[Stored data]
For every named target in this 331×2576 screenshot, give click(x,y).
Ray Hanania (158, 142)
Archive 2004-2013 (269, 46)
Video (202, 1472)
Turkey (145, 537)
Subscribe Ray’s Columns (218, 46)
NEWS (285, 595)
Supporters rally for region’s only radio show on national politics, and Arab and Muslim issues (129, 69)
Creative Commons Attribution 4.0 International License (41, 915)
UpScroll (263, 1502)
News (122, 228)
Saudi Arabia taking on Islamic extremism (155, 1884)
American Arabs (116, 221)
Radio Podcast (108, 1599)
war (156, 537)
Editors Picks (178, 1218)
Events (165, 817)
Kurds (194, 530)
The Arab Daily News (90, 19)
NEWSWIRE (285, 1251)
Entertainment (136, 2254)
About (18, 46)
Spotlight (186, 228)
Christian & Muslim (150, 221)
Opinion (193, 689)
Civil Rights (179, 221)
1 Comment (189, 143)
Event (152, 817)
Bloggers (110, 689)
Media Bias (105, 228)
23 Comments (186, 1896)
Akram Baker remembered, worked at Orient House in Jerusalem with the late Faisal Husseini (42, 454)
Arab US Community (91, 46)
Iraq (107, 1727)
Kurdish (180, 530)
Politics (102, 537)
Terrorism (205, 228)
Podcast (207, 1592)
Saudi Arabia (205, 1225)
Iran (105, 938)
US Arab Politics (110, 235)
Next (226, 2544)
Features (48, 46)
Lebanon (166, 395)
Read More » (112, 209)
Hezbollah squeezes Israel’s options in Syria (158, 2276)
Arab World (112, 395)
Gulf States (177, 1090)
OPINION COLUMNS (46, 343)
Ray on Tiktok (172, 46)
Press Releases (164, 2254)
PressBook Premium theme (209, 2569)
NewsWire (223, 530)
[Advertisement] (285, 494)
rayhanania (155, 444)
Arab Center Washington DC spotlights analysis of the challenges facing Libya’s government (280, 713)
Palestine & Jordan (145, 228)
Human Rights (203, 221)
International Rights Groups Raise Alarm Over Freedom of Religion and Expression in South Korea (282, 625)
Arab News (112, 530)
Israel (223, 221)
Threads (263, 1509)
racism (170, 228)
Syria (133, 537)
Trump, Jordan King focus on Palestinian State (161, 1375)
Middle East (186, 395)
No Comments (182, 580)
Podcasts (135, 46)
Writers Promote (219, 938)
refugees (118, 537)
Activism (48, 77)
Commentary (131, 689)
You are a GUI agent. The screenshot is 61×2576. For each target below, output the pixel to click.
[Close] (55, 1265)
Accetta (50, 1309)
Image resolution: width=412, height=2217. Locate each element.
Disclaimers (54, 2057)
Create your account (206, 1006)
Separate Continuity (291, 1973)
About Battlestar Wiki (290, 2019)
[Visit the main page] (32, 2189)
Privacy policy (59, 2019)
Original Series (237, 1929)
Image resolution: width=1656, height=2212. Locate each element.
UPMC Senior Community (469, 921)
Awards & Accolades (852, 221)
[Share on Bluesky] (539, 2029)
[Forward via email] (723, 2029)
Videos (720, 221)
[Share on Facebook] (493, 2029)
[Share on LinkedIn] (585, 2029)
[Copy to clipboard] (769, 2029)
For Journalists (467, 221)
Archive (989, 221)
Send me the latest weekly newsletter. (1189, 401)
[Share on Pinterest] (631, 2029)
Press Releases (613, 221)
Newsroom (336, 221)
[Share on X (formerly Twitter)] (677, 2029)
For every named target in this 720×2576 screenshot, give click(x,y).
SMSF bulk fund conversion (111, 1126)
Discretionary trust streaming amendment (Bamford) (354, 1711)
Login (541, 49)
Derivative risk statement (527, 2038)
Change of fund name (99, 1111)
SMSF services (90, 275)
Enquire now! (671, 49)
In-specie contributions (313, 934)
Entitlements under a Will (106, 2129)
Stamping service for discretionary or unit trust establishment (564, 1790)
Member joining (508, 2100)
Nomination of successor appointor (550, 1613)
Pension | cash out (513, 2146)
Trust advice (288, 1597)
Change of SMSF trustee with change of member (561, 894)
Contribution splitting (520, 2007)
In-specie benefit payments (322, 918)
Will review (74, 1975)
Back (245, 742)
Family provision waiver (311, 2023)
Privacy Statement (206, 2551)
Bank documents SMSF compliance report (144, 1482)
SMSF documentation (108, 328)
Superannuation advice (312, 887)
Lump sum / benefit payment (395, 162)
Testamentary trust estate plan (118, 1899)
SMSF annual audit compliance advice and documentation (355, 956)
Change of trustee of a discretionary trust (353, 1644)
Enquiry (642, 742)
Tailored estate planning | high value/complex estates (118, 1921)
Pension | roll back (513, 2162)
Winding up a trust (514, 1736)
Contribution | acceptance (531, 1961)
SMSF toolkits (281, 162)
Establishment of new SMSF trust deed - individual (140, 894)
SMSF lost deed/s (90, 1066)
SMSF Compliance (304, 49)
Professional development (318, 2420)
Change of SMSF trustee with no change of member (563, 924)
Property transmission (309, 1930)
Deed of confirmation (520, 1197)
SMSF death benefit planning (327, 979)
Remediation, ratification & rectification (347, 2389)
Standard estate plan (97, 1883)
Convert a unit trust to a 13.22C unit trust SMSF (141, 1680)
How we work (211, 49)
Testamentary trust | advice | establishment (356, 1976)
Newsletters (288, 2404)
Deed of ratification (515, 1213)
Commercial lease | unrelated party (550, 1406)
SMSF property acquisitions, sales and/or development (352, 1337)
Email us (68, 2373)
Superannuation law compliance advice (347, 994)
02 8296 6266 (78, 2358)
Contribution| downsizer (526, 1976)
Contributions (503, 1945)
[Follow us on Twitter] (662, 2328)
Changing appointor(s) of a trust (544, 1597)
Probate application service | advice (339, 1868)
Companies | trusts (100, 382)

Work required —
Copy the entries above exactly. Miss none of them.

Result of this exercise —
For every named target in this 331×2576 screenshot, give click(x,y).
Ray Hanania (158, 142)
Archive 2004-2013 (269, 46)
Video (202, 1472)
Turkey (145, 537)
Subscribe Ray’s Columns (218, 46)
NEWS (285, 595)
Supporters rally for region’s only radio show on national politics, and Arab and Muslim issues (129, 69)
Creative Commons Attribution 4.0 International License (41, 915)
UpScroll (263, 1502)
News (122, 228)
Saudi Arabia taking on Islamic extremism (155, 1884)
American Arabs (116, 221)
Radio Podcast (108, 1599)
war (156, 537)
Editors Picks (178, 1218)
Events (165, 817)
Kurds (194, 530)
The Arab Daily News (90, 19)
NEWSWIRE (285, 1251)
Entertainment (136, 2254)
About (18, 46)
Spotlight (186, 228)
Christian & Muslim (150, 221)
Opinion (193, 689)
Civil Rights (179, 221)
1 Comment (189, 143)
Event (152, 817)
Bloggers (110, 689)
Media Bias (105, 228)
23 Comments (186, 1896)
Akram Baker remembered, worked at Orient House in Jerusalem with the late Faisal Husseini (42, 454)
Arab US Community (91, 46)
Iraq (107, 1727)
Kurdish (180, 530)
Politics (102, 537)
Terrorism (205, 228)
Podcast (207, 1592)
Saudi Arabia (205, 1225)
Iran (105, 938)
US Arab Politics (110, 235)
Next (226, 2544)
Features (48, 46)
Lebanon (166, 395)
Read More » (112, 209)
Hezbollah squeezes Israel’s options in Syria (158, 2276)
Arab World (112, 395)
Gulf States (177, 1090)
OPINION COLUMNS (46, 343)
Ray on Tiktok (172, 46)
Press Releases (164, 2254)
PressBook Premium theme (209, 2569)
NewsWire (223, 530)
[Advertisement] (285, 494)
rayhanania (155, 444)
Arab Center Washington DC spotlights analysis of the challenges facing Libya’s government (280, 713)
Palestine & Jordan (145, 228)
Human Rights (203, 221)
International Rights Groups Raise Alarm Over Freedom of Religion and Expression in South Korea (282, 625)
Arab News (112, 530)
Israel (223, 221)
Threads (263, 1509)
racism (170, 228)
Syria (133, 537)
Trump, Jordan King focus on Palestinian State (161, 1375)
Middle East (186, 395)
No Comments (182, 580)
Podcasts (135, 46)
Writers Promote (219, 938)
refugees (118, 537)
Activism (48, 77)
Commentary (131, 689)
You are a GUI agent. The screenshot is 61×2576. For each target below, output the pixel to click.
[Close] (55, 1265)
Accetta (50, 1309)
Image resolution: width=412, height=2217. Locate each element.
Disclaimers (54, 2057)
Create your account (206, 1006)
Separate Continuity (291, 1973)
About Battlestar Wiki (290, 2019)
[Visit the main page] (32, 2189)
Privacy policy (59, 2019)
Original Series (237, 1929)
Image resolution: width=1656, height=2212. Locate each element.
UPMC Senior Community (469, 921)
Awards & Accolades (852, 221)
[Share on Bluesky] (539, 2029)
[Forward via email] (723, 2029)
Videos (720, 221)
[Share on Facebook] (493, 2029)
[Share on LinkedIn] (585, 2029)
[Copy to clipboard] (769, 2029)
For Journalists (467, 221)
Archive (989, 221)
Send me the latest weekly newsletter. (1189, 401)
[Share on Pinterest] (631, 2029)
Press Releases (613, 221)
Newsroom (336, 221)
[Share on X (formerly Twitter)] (677, 2029)
For every named target in this 720×2576 screenshot, give click(x,y).
SMSF bulk fund conversion (111, 1126)
Discretionary trust streaming amendment (Bamford) (354, 1711)
Login (541, 49)
Derivative risk statement (527, 2038)
Change of fund name (99, 1111)
SMSF services (90, 275)
Enquire now! (671, 49)
In-specie contributions (313, 934)
Entitlements under a Will (106, 2129)
Stamping service for discretionary or unit trust establishment (564, 1790)
Member joining (508, 2100)
Nomination of successor appointor (550, 1613)
Pension | cash out (513, 2146)
Trust advice (288, 1597)
Change of SMSF trustee with change of member (561, 894)
Contribution splitting (520, 2007)
In-specie benefit payments (322, 918)
Will review (74, 1975)
Back (245, 742)
Family provision waiver (311, 2023)
Privacy Statement (206, 2551)
Bank documents SMSF compliance report (144, 1482)
SMSF documentation (108, 328)
Superannuation advice (312, 887)
Lump sum / benefit payment (395, 162)
Testamentary trust estate plan (118, 1899)
SMSF annual audit compliance advice and documentation (355, 956)
Change of trustee of a discretionary trust (353, 1644)
Enquiry (642, 742)
Tailored estate planning | high value/complex estates (118, 1921)
Pension | roll back (513, 2162)
Winding up a trust (514, 1736)
Contribution | acceptance (531, 1961)
SMSF toolkits (281, 162)
Establishment of new SMSF trust deed - individual (140, 894)
SMSF lost deed/s (90, 1066)
SMSF Compliance (304, 49)
Professional development (318, 2420)
Change of SMSF trustee with no change of member (563, 924)
Property transmission (309, 1930)
Deed of confirmation (520, 1197)
SMSF death benefit planning (327, 979)
Remediation, ratification & rectification (347, 2389)
Standard estate plan (97, 1883)
Convert a unit trust to a 13.22C unit trust SMSF (141, 1680)
How we work (211, 49)
Testamentary trust | advice | establishment (356, 1976)
Newsletters (288, 2404)
Deed of ratification (515, 1213)
Commercial lease | unrelated party (550, 1406)
SMSF property acquisitions, sales and/or development (352, 1337)
Email us (68, 2373)
Superannuation law compliance advice (347, 994)
02 8296 6266 (78, 2358)
Contribution| downsizer (526, 1976)
Contributions (503, 1945)
[Follow us on Twitter] (662, 2328)
Changing appointor(s) of a trust (544, 1597)
Probate application service | advice (339, 1868)
Companies | trusts (100, 382)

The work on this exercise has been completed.